Perhaps we are to understand a door “groaning” on hinges; or perhaps the comparison of a door to a laboring woman is linked with the biblical picture of birth as an entry through a doorway (cf. Sarah at the doorway in Genesis 18). The reference to the sluggard may be to his writhing on his bed like a woman in labor. If so, the image is deeply ironic. A woman twists in labor on her bed in order to give birth to something, but the sluggard groans, tosses, and turns to give birth only to wind. He produces nothing.

Beds are obviously places for sleep, but beds are also places where people die. The same Hebrew word refers to beds and to biers (2 Samuel 3:31 ). The sluggard is as stuck to his bed as a corpse, and is as lively.

Finally, Solomon tells us that the sluggard, despite his fear, his excuse-making, his lack of life experience, still considers himself wise. It is easy to think you understand the world when you gaze at it from the distance and safety of a bed.
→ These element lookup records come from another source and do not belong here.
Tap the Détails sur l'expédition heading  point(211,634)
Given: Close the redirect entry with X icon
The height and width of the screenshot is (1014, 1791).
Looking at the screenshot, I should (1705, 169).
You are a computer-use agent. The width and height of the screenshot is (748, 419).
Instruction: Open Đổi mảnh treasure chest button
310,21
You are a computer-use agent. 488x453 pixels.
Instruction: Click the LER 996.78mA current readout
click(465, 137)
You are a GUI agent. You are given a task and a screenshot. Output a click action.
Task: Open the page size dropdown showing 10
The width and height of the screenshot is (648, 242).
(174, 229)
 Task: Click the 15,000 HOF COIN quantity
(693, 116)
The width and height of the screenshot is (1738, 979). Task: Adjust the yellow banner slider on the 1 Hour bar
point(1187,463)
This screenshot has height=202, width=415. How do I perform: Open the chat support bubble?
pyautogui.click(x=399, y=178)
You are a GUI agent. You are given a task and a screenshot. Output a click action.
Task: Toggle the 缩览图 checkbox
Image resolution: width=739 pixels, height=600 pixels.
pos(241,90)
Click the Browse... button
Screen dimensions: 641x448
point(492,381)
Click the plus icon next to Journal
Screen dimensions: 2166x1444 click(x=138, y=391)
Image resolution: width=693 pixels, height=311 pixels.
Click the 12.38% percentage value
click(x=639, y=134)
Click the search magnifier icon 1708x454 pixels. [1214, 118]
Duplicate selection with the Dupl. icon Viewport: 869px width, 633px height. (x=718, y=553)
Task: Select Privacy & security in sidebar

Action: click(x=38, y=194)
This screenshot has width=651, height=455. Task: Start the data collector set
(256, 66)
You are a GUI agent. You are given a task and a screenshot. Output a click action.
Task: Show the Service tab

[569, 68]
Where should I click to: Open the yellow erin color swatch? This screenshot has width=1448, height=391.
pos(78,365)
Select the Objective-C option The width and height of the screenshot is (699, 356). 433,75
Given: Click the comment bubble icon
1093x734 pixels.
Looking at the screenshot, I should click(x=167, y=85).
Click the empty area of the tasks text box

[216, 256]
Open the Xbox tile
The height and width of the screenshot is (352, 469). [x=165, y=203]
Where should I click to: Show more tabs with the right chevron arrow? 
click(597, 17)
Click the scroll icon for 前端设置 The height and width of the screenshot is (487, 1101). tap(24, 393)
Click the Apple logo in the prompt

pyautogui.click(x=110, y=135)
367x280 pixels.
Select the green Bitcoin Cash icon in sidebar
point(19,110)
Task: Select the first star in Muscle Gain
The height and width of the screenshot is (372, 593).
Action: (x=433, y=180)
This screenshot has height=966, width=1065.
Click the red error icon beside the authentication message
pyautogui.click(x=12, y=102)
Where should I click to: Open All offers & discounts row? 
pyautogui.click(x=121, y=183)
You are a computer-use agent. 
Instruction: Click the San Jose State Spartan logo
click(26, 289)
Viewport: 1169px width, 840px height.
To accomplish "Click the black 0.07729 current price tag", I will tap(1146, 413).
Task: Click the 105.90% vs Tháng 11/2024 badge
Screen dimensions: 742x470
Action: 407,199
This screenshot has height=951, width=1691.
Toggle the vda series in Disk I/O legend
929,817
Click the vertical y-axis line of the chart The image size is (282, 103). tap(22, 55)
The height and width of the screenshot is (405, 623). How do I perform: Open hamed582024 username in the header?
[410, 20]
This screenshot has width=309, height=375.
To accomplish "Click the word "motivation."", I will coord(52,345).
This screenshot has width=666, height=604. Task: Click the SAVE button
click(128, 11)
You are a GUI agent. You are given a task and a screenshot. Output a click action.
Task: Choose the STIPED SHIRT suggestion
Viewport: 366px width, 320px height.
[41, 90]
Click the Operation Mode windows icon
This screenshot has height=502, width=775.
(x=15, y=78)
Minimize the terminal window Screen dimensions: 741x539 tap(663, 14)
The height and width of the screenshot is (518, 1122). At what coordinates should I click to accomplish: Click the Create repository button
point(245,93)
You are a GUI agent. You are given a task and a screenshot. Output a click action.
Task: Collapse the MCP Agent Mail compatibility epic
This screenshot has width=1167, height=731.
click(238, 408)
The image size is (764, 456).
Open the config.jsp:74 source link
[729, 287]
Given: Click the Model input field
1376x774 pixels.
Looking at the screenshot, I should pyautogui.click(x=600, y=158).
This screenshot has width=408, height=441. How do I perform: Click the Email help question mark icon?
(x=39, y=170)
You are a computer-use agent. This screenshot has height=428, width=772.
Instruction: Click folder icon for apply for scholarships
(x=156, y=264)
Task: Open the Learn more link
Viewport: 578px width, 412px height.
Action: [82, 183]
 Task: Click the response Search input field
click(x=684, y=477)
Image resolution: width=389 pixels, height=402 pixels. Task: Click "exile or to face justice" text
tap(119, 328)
The sluggard is a couch potato, and not just because he sits doing nothing; he is an armchair pundit who thinks he can solve the problems of the world without actually having to do anything.

As I’ve written previously on this site, sloth is not just laziness, but indifference, the attitude of “whatever,” the avoidance of seriousness, commitment, and the trouble that inevitably comes from involvement with others.